OrcaSDK Release Notes#

This document tracks notable changes to the OrcaSDK.

v0.1.14#

Added an ignore_unlabeled parameter to model create; defaults to True and can be overridden via predict and evaluate.
Added automatic serialization of datetimes in metadata (datetimes will be returned as ISO strings).
Changed lookup_count default from 15 to 10.

Added methods to retrieve the currently used org ID, scopes, API key name, and config.
Added progress bars for batch operations in predict, insert, update, and delete methods.
Added a "replace" option to the if_exists parameter in model creation methods to allow replacing existing models.
Enhanced explanation output to include input and prediction information.
Refactored memory suggestion API to return a list of LabeledMemorySuggestion objects that can be directly inserted into a memoryset.
Replaced head_type with balance_classes parameter in classification model create method.
Fixed prediction explanation timeout issue.
Aligned and fixed __repr__ methods across the SDK.
Fixed predictions not storing the correct memoryset when memoryset override is used.
Fixed API health check in OrcaSDK to properly validate responses and fail faster.
Removed default file type from datasource download.
Added ability for root users to upload locally finetuned embedding models.

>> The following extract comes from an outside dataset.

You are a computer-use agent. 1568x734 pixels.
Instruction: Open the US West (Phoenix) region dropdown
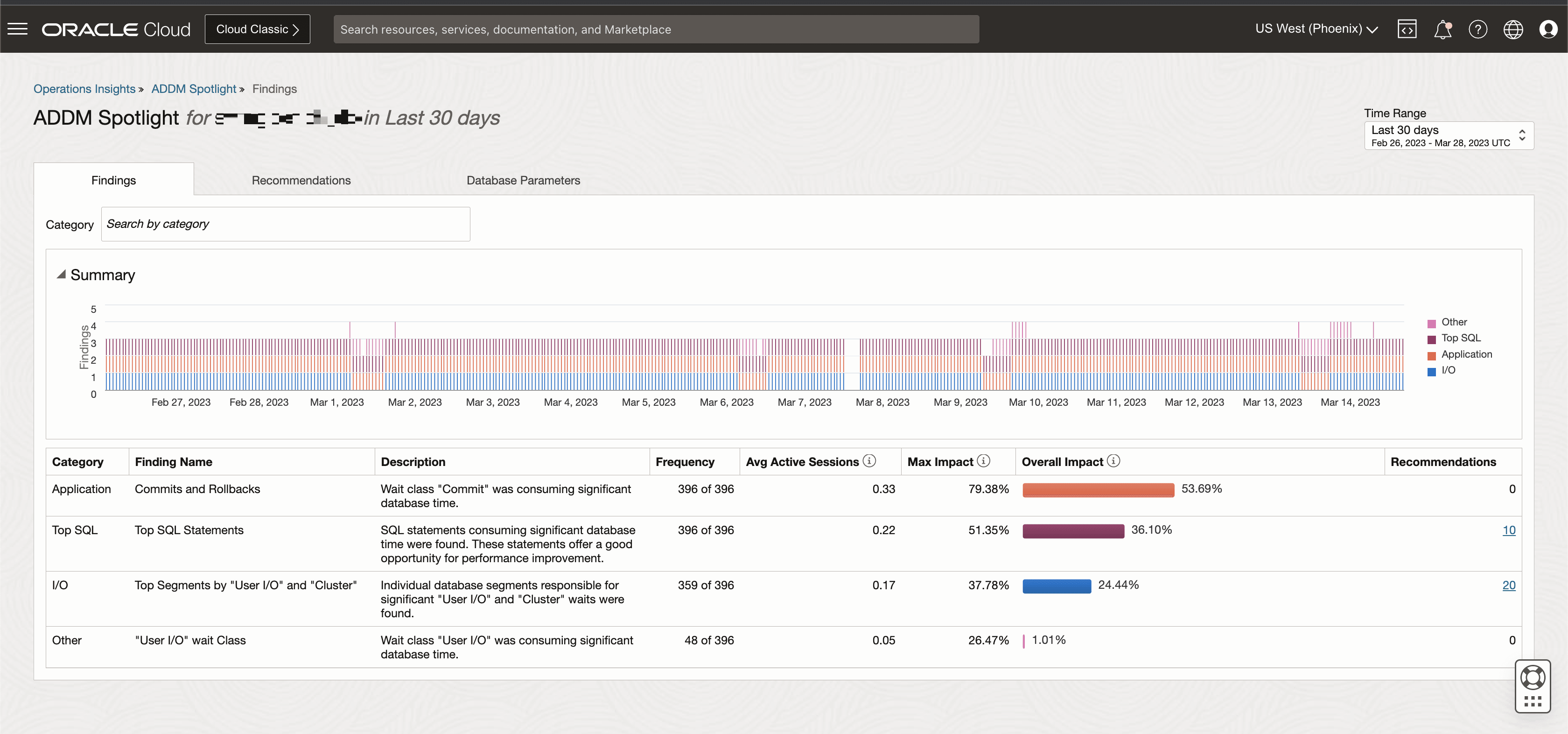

Added a partitioned property on memorysets to check whether a memoryset uses partitioning.
Added a partitioned parameter to memoryset create to create empty partitioned memorysets.
Added ability to change whether a memoryset is partitioned during clone via the partitioned parameter.
Added a static compute method to classification and regression metrics to calculate metrics from a list of predictions.
Added shared logger to be used throughout the SDK that can be customized.
Added a consistency parameter to get, query, search, and predict methods.
Added support for model evaluate with pandas data frames and generic iterables of dictionaries.
Fixed a bug where expected labels/scores were not being saved on predictions when telemetry was disabled.
Removed scikit-learn and numpy dependencies (metrics calculation now happens on the API server).
Removed datasets dependency (was only needed for types and torch data parsing which was refactored to not need it anymore).

Added a cascade parameter to drop method on memorysets and finetuned embedding models to allow deleting related resources in one call (avoids foreign-key errors).
Added classification_models and regression_models properties on memorysets to list the models associated with a memoryset.
Added support for updating all memories that match a filter via the memoryset update method.
Changed the memoryset update method to return the number of updated memories (instead of the updated objects) to reduce network usage.
Added support for deleting all memories that match a filter via the memoryset delete method.
Added a truncate method on memorysets to delete all memories, or only those in a specific partition (partition_id defaults to UNSET; passing None truncates the global partition).
Removed partition parameters from the memoryset delete and query methods; use filter to target one or more partitions, or use truncate to clear a partition.
Fixed a bug where updating non-metadata fields on a memory could clear its metadata.
Removed torch, pandas, and pyarrow dependencies (they were only needed for typing).
Made gradio optional; install the notebook UI extras via orca_sdk[ui].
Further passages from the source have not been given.